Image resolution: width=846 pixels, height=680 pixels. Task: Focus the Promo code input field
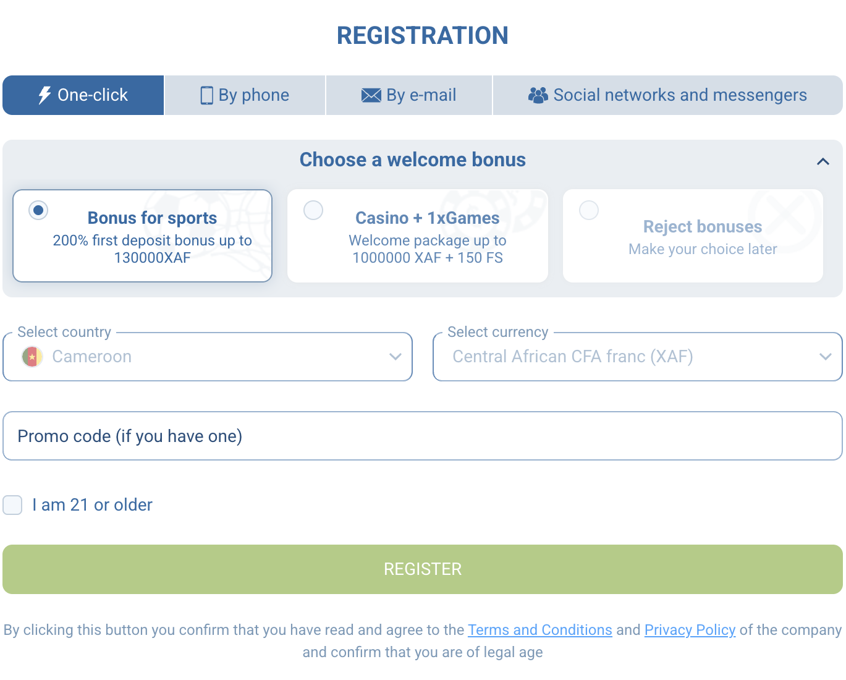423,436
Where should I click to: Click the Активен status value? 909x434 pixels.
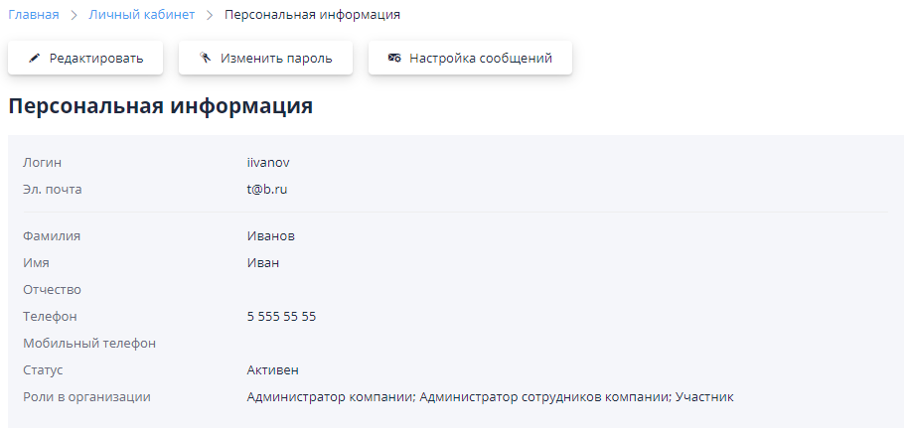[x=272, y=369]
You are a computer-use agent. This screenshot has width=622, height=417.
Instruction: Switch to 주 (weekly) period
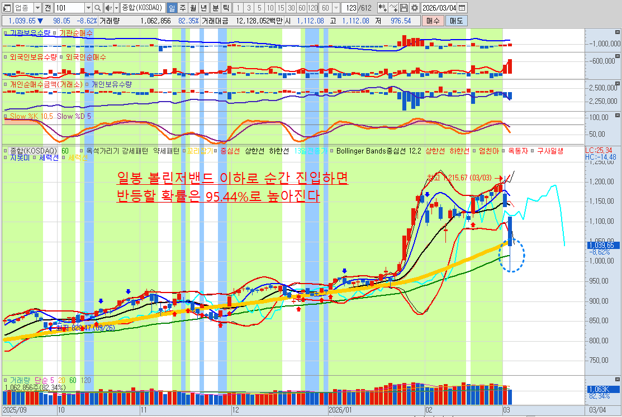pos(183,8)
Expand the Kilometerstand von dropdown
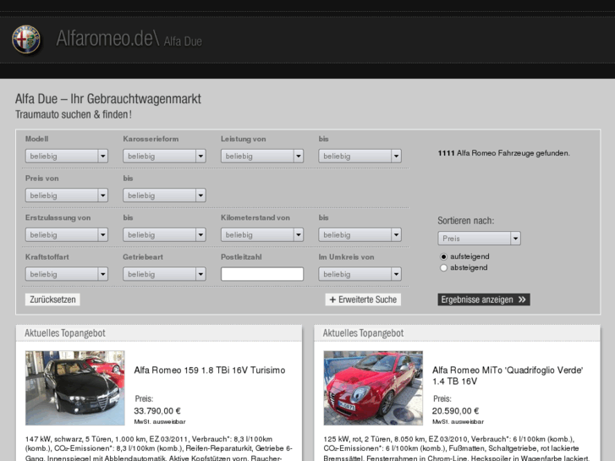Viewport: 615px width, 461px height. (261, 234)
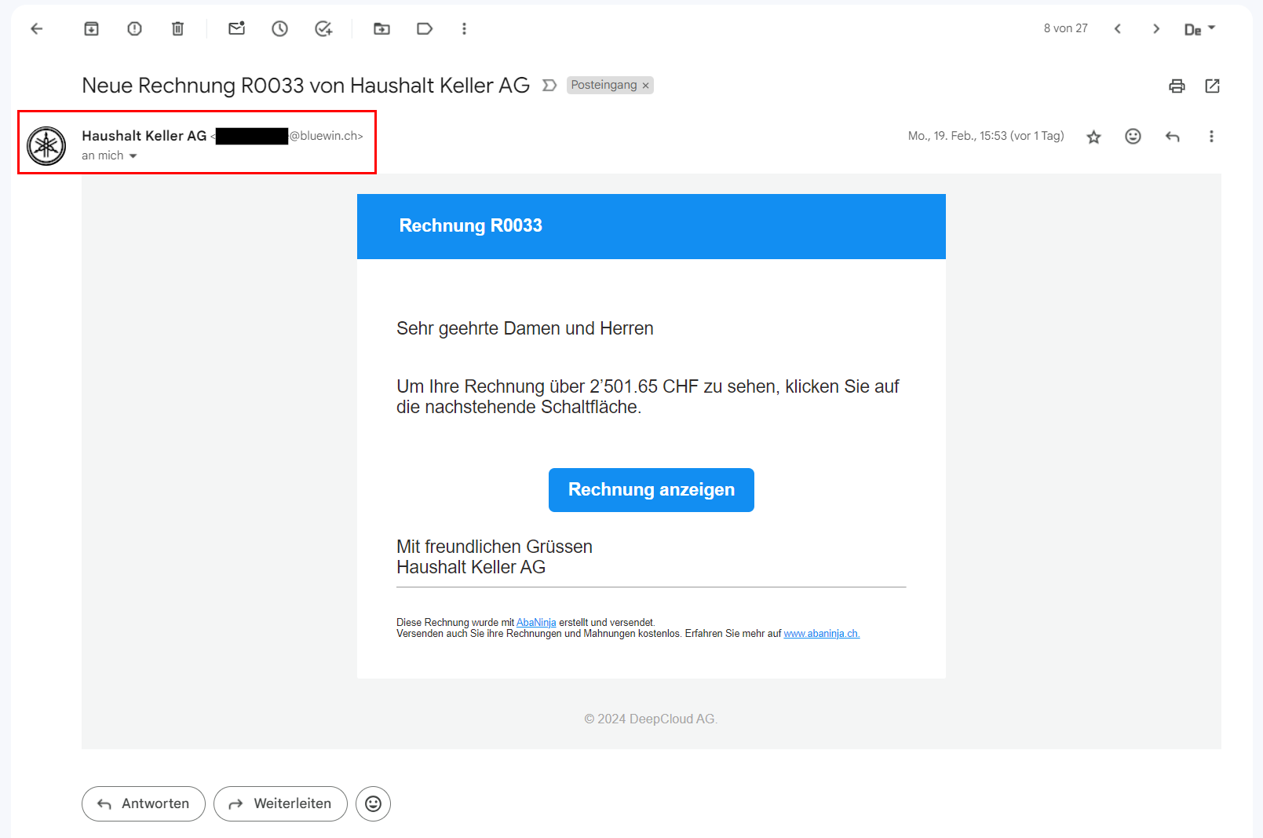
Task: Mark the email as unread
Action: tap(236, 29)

● ● ● ●

▸ WHAT THE EXERCISE ASKS
Copy out every line above without change, dropping the pictures.

▸ ANSWER TO THE EXERCISE
Image resolution: width=846 pixels, height=680 pixels. Task: Focus the Promo code input field
423,436
Where should I click to: Click the Активен status value? 909x434 pixels.
[x=272, y=369]
You are a computer-use agent. This screenshot has width=622, height=417.
Instruction: Switch to 주 (weekly) period
pos(183,8)
Expand the Kilometerstand von dropdown
Viewport: 615px width, 461px height. (261, 234)
Task: Mark the email as unread
Action: tap(236, 29)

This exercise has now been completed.